▶ Work item: Please give back each line below unchanged; none of the pictures should appear.
### Materials provided ###
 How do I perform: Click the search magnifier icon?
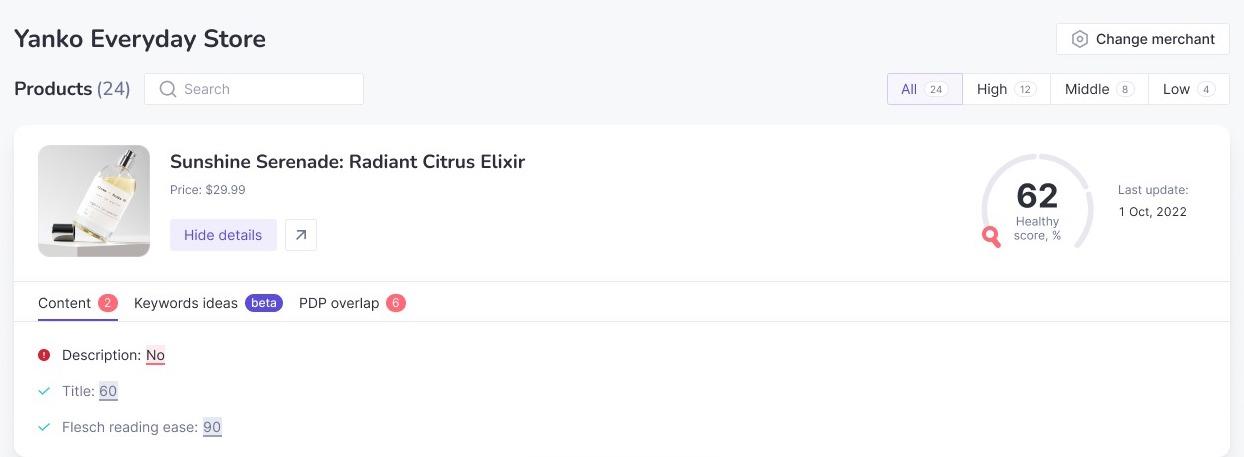(x=168, y=89)
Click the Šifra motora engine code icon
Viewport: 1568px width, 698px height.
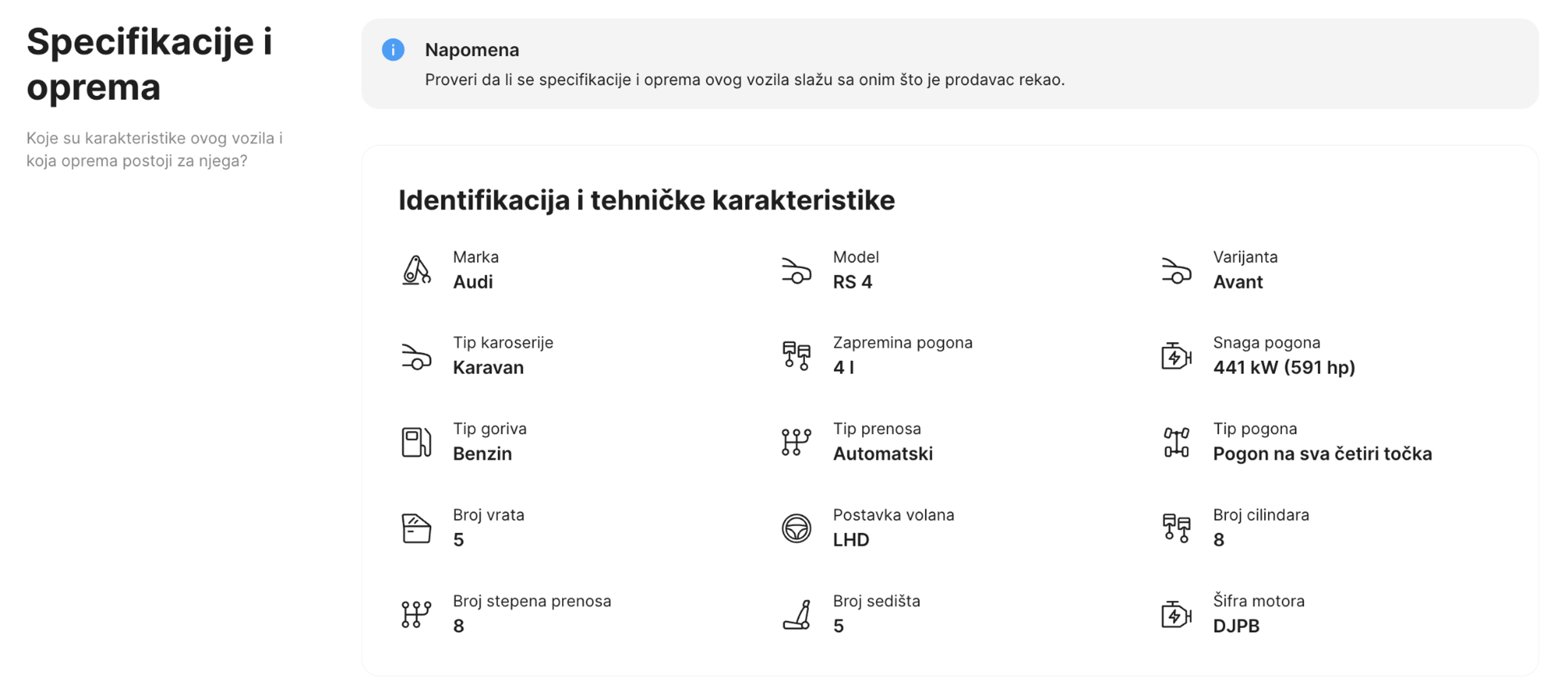(x=1177, y=615)
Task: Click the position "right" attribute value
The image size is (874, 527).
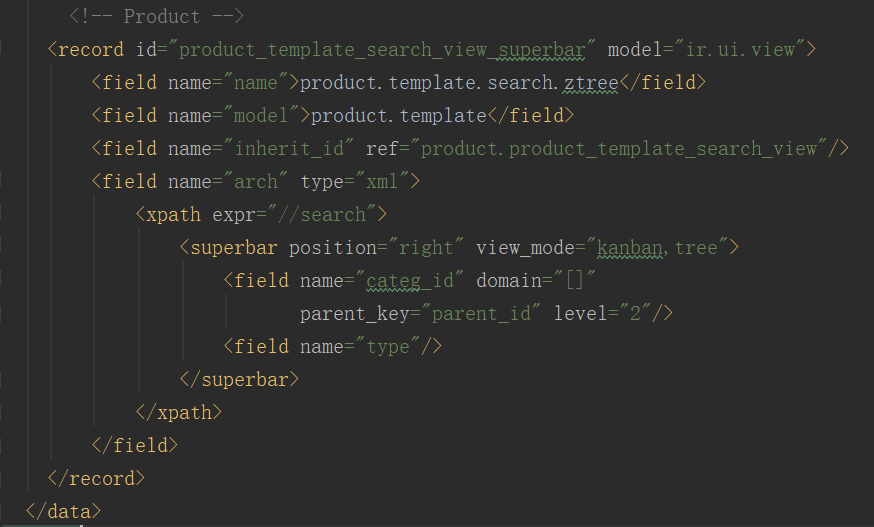Action: 424,247
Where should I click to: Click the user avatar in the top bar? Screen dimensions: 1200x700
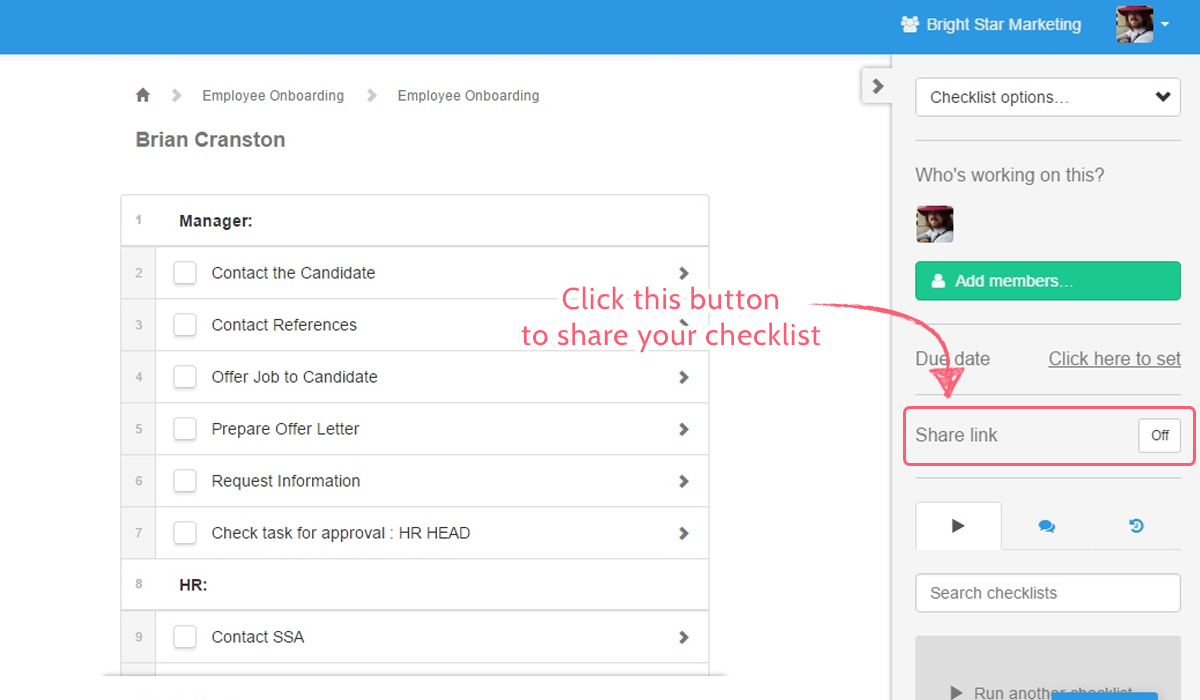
###
▶ Result of this exercise:
 How do I perform: Click the search magnifier icon?
(x=168, y=89)
Click the Šifra motora engine code icon
Viewport: 1568px width, 698px height.
(x=1177, y=615)
Task: Click the position "right" attribute value
The image size is (874, 527).
Action: 424,247
Where should I click to: Click the user avatar in the top bar? Screen dimensions: 1200x700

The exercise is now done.